Yes, our method can handle these cases effectively. For objects not present in the first frame, our model treats them as background and relies on the RGB modality to predict them. For example, in the ‘Aston Martin’ case (2’06’’ in the supplementary video), a second race car appears midway through the video, despite not being visible in the first frame. Since the RGB modality is jointly trained with the point modality, our method can accurately handle such scenarios. A similar situation occurs when objects are only partially visible initially but are still correctly modeled in the RGB space—for instance, the human hand in the ‘tool’ example at 3’42’’. We would be happy to include additional visual results in the revision if needed.

Dear gf94, I see your review is positive, and maybe nothing has changed, but we need you to show up and say something, and then click the "mandatory acknowldgement" button.

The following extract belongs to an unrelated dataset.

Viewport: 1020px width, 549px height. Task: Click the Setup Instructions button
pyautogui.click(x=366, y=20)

Thank you for your constructive feedback. Below, we address your concerns:

Q1: Using only I2VGen-XL and CogVideoX 1.5 is insufficient to convincingly demonstrate general effectiveness.

We chose I2VGen-XL and CogVideoX 1.5 as representative models due to their distinct underlying architectures, which are based on UNet and Diffusion Transformer (DiT) frameworks, respectively. These two architectures are foundational, as most current video diffusion models share a similar backbone structure with one of them. We acknowledge that including experiments with additional baseline models would further strengthen our paper. However, due to constraints on computational resources, we leave this for future exploration.

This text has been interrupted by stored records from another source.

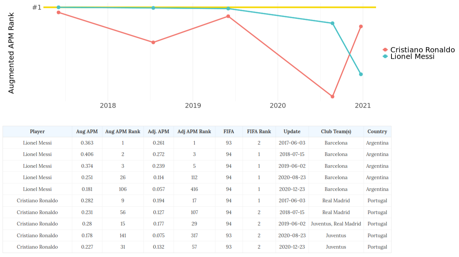Screen dimensions: 459x257
Task: Sort by the Aug APM Rank header
Action: click(x=123, y=131)
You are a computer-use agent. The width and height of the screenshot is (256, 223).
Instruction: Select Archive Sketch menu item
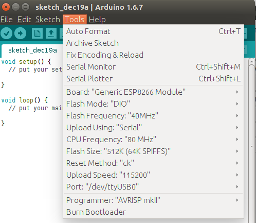coord(153,43)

Q2: VAE was not specifically trained on point-based data.

Using a VAE trained on RGB video to encode other modalities has been shown to be effective in prior work. For example, [1] uses a pretrained RGB VAE to encode depth maps without fine-tuning. Similarly, [2] leverages the RGB VAE to encode both depth and normal maps as input.

During our training, we transform the point modality to the same range as color intensities ([-1, 1]) and reshape it to match the input format of the video. We observed that even without fine-tuning, the VAE is capable of reconstructing the main shape and motion of point clouds, while the point regularization further reduces noise (as shown in Figure 4 of our main manuscript). Additionally, we report that the mean squared error (MSE) of the encoded-decoded point tensor is less than 0.01, comparable to that of the reconstructed video tensor. Further statistics on point augmentation and regularization are provided in Q4.

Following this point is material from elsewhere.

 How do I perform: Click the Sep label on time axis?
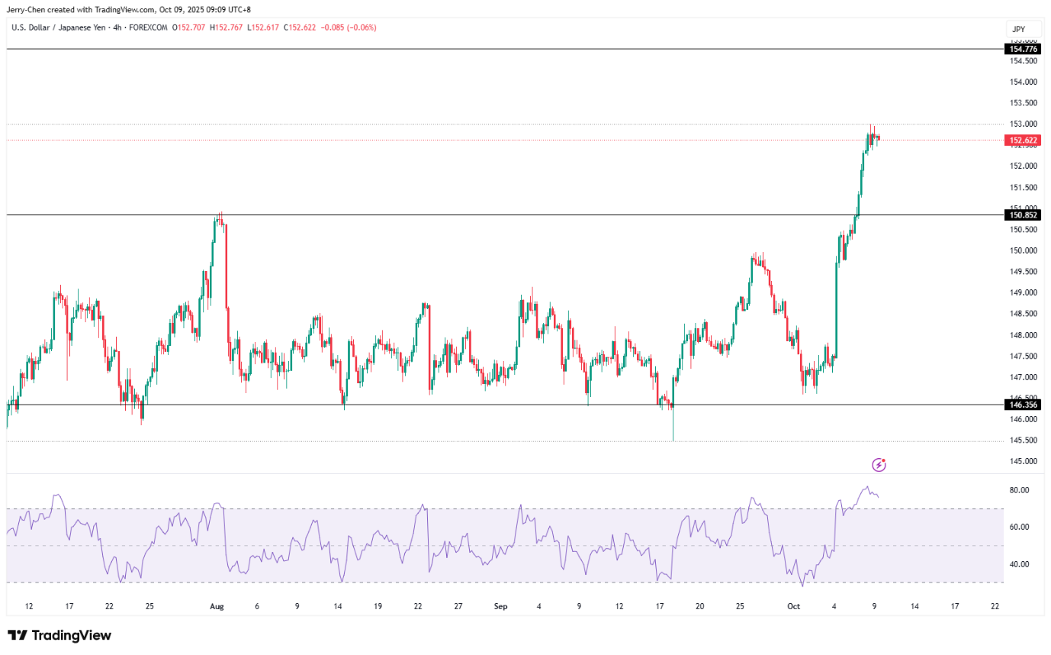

Q3: The second and third terms in the reconstruction loss may introduce a trade-off.

In our design of the reconstruction loss in Equation 1, the first term (position) serves as the primary component for controlling macroscopic motion dynamics. The second and third terms (velocity and acceleration) act as complementary losses (with small weights) to suppress high-frequency, microscopic noise. While we acknowledge that incorporating motion smoothness losses introduces a trade-off, the global dynamics are primarily governed by the position term, and we observe faithful reconstruction of ground-truth dynamics during training. Moreover, discouraging abrupt changes in velocity is often beneficial, as such changes can lead to artifacts in the generated videos. For example, in the ‘race car’ case (5’00’’ in the supplementary video), highly dynamic baselines exhibit non-physical morphing, whereas our result demonstrates physically plausible motion while preserving a high degree of dynamism.

Q4: Evaluation of the generated 3D points

We report the MSE of predicted 3D point trajectories in diffusion (using the input point tracking tensor as ground truth) as a quantitative metric, summarized below:

We observe that our network design effectively predicts 3D point trajectories after the augmentation stage and further reduces the error through the regularization stage.

[1] Shao J, Yang Y, Zhou H, et al. Learning temporally consistent video depth from video diffusion priors[C]//Proceedings of the Computer Vision and Pattern Recognition Conference. 2025: 22841-22852.

[2] Liu X, Ren J, Siarohin A, et al. Hyperhuman: Hyper-realistic human generation with latent structural diffusion[J]. arXiv preprint arXiv:2310.08579, 2023.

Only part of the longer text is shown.